SOBRE EL CONOCIMIENTO DEL COMUNISMO POR PARTE DE LA CLASE OBRERA DE NUESTRO PAÍS.

Enrique Velasco

El comunismo siglo XXI.-

 

Buscar, por tanto, las huellas del comunismo en el siglo XXI, comporta, para empezar, dos condiciones.

Una, es tener un cierto conocimiento, aunque no sea muy profundo, de las experiencias comunistas que ha habido en los dos últimos siglos.

Otra seria, manejar los conceptos esenciales de la teoría que abre las puertas del conocimiento del papel del trabajador en la producción, y, por tanto, en la sociedad.

La primera condición, el conocimiento de la experiencia soviética (fundamentalmente), nos va a permitir arrinconar, para no repetir, la idea de que un partido (el comunista), una institución, va a ser la punta de lanza en el camino de la construcción del comunismo.

Este error, profundo error, no lo cometen los capitalistas. Ellos son el motor, ellos son los protagonistas únicos, de su sistema. Sus partidos son sus servidores. Sus partidos, y demás instituciones que les sirven (Universidades, Colegios Profesionales, Servicios de Estudio, Centros de Investigación, intelectuales, escritores, periodistas, etc, etc), no hacen sino servirles, con su inteligencia, con sus ideas, con sus proyectos, con su sabiduría; con todo eso, no son más que sus criados, a quien despiden cuando quieren, a quienes les acortan la ración en cuanto se portan mal. Ellos son los que mandan en las instituciones, porque son los que mandan en la producción.

El partido comunista ruso, no mandaba en la Unión Soviética, porque fuese una institución de los obreros; mandaba porque era el dueño de la producción.

Los capitalistas no necesitan saber mucho, para eso tienen sus instituciones que lo saben todo, y ponen toda su sabiduría a su servicio. Tienen todas las instituciones a su servicio. Incluido, naturalmente el Partido Comunista (ya hablemos de nuestro país o de otro cualquier país europeo).

En esas condiciones, nuestro partido comunista, y los demás partidos comunistas europeos, no pueden tener, y de hecho no lo tienen, entre sus objetivos, el de caminar hacia una sociedad comunista.

Esta “verdad” que los capitalistas tienen tan clara, dice así: si te haces con la propiedad de los medios de trabajo, te haces con la dirección de la producción, si te haces con la dirección de la producción, dirigirás las instituciones, y éstas te servirán.

El partido comunista ruso, siguió esta verdad al pie de la letra, y acabó dominándolo todo: la producción y las instituciones. Y, en el camino se dejó perdidos a los obreros.

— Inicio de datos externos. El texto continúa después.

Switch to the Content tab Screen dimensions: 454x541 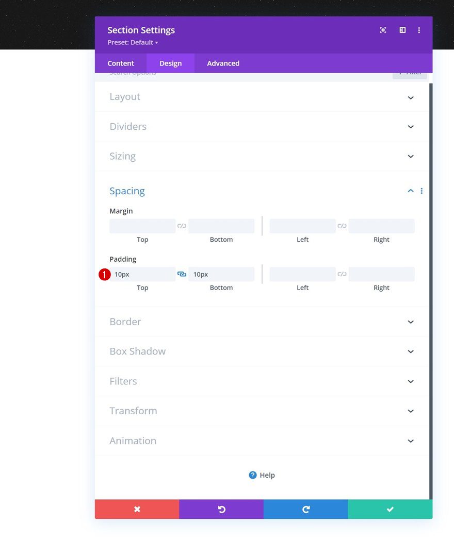click(120, 63)
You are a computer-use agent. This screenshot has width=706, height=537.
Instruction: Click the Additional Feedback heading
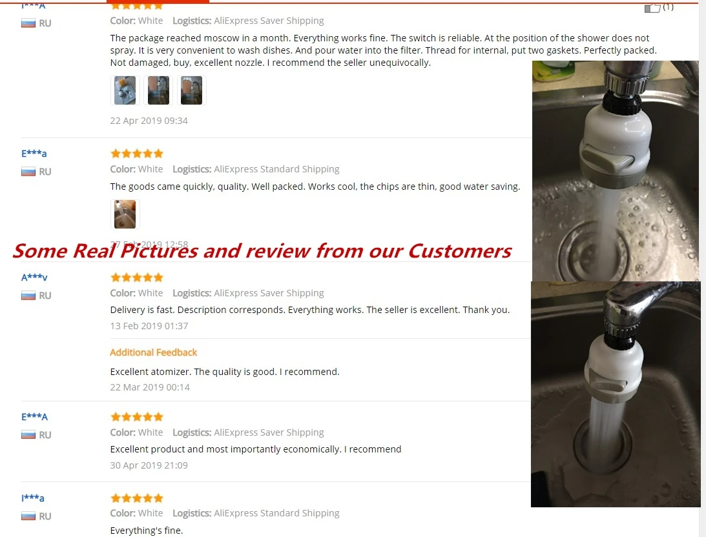coord(154,352)
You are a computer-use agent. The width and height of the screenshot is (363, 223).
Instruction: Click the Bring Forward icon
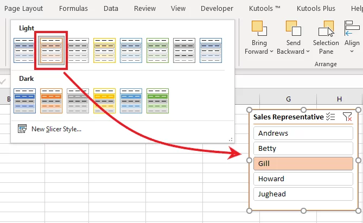coord(259,28)
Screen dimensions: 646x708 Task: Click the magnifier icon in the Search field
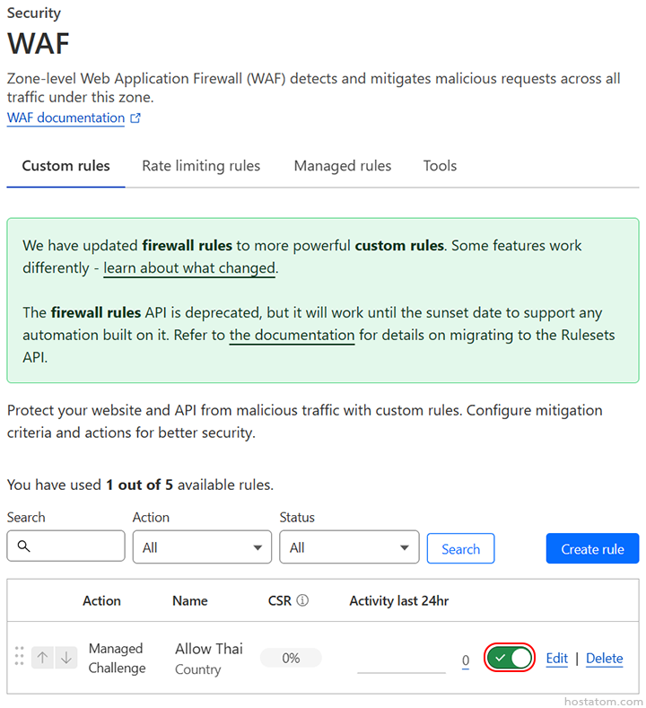[24, 546]
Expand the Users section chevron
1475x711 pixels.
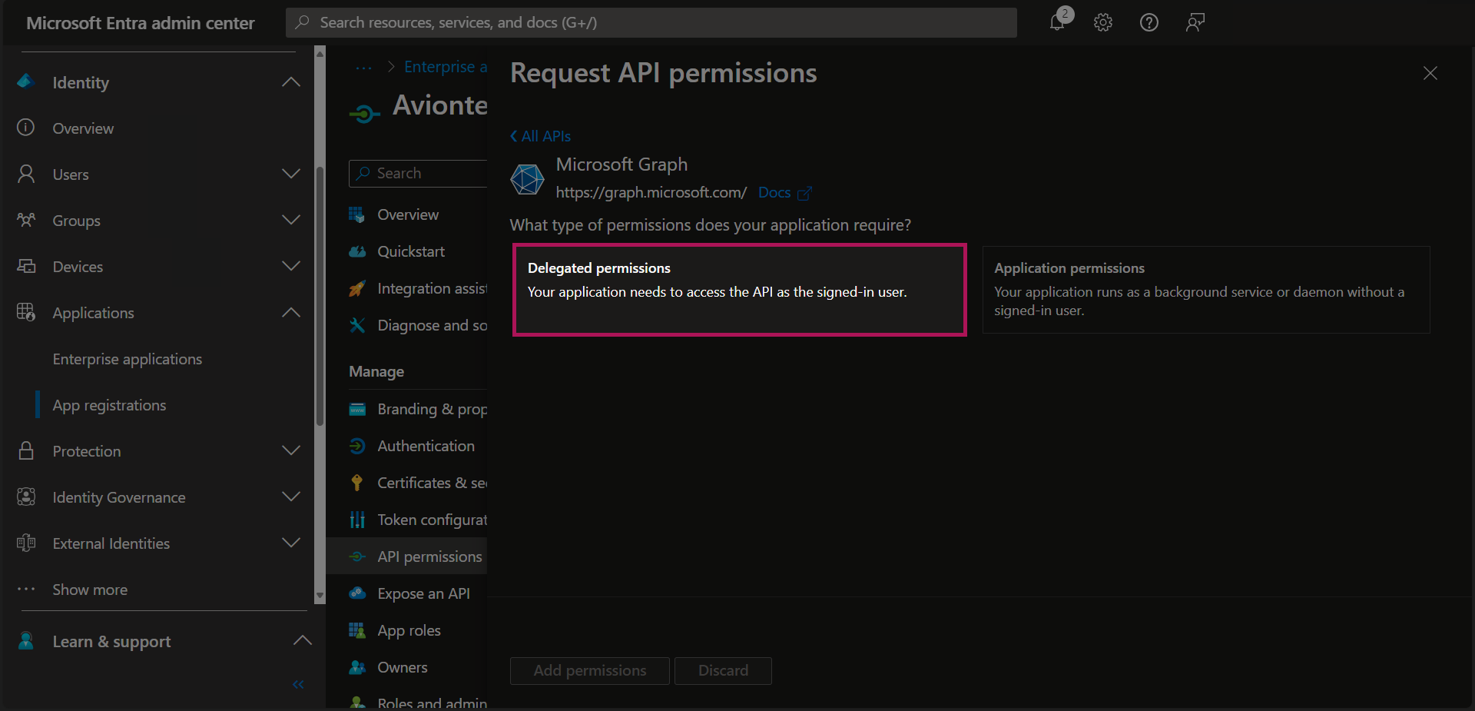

Habrá, pues, que pedir a los partidos comunistas europeos que se esfuercen en explicar a los trabajadores a qué tipo de trabajo apoyan y ayudan a desarrollarse, ya que como institución que son, esa es sus principal tarea. Y no la de abrir camino, como vanguardia, hacia ningún sitio.

Colocar al partido comunista en el lugar que corresponde a su función real (reproducir el trabajo por cuenta ajena), despejará el campo, el escenario, de la práctica existente (no inventada), y de la teoría, o reflexión sobre esta práctica.

Los conocimientos elementales, en forma de conceptos, serán la segunda condición que permita colocar al trabajador en el lugar que le corresponde en la producción, y por ello mismo, en la sociedad.

Este tratamiento teórico nos permite, como ya hemos visto anteriormente, contemplar al trabajador desde un doble ángulo.

Desde el ángulo que solo observa la relación del trabajador como propietario, o no, de los medios de trabajo.

Y desde el ángulo que solo considera si el proceso de trabajo es individual, o en el mismo cooperan varios trabajadores.

Aplicando esta doble relación nos encontramos con:

-Procesos de trabajo por cuenta propia y por cuenta ajena.
           -Procesos de trabajo individuales y colectivos
            Y combinando estas relaciones, tendremos:

-Procesos individuales por cuenta propia.
-Procesos colectivos por cuenta propia.
-Procesos colectivos por cuenta ajena.

                       El primero es el de los campesinos y artesanos.
                       El tercero es el proceso de trabajo capitalista.
                       Y el segundo, el proceso de trabajo comunista.

Esta forma de abordar el conocimiento del objeto que perseguimos (el trabajo en forma comunista), sigue el camino paralelo que recorren en las ciencias de la naturaleza sus investigadores.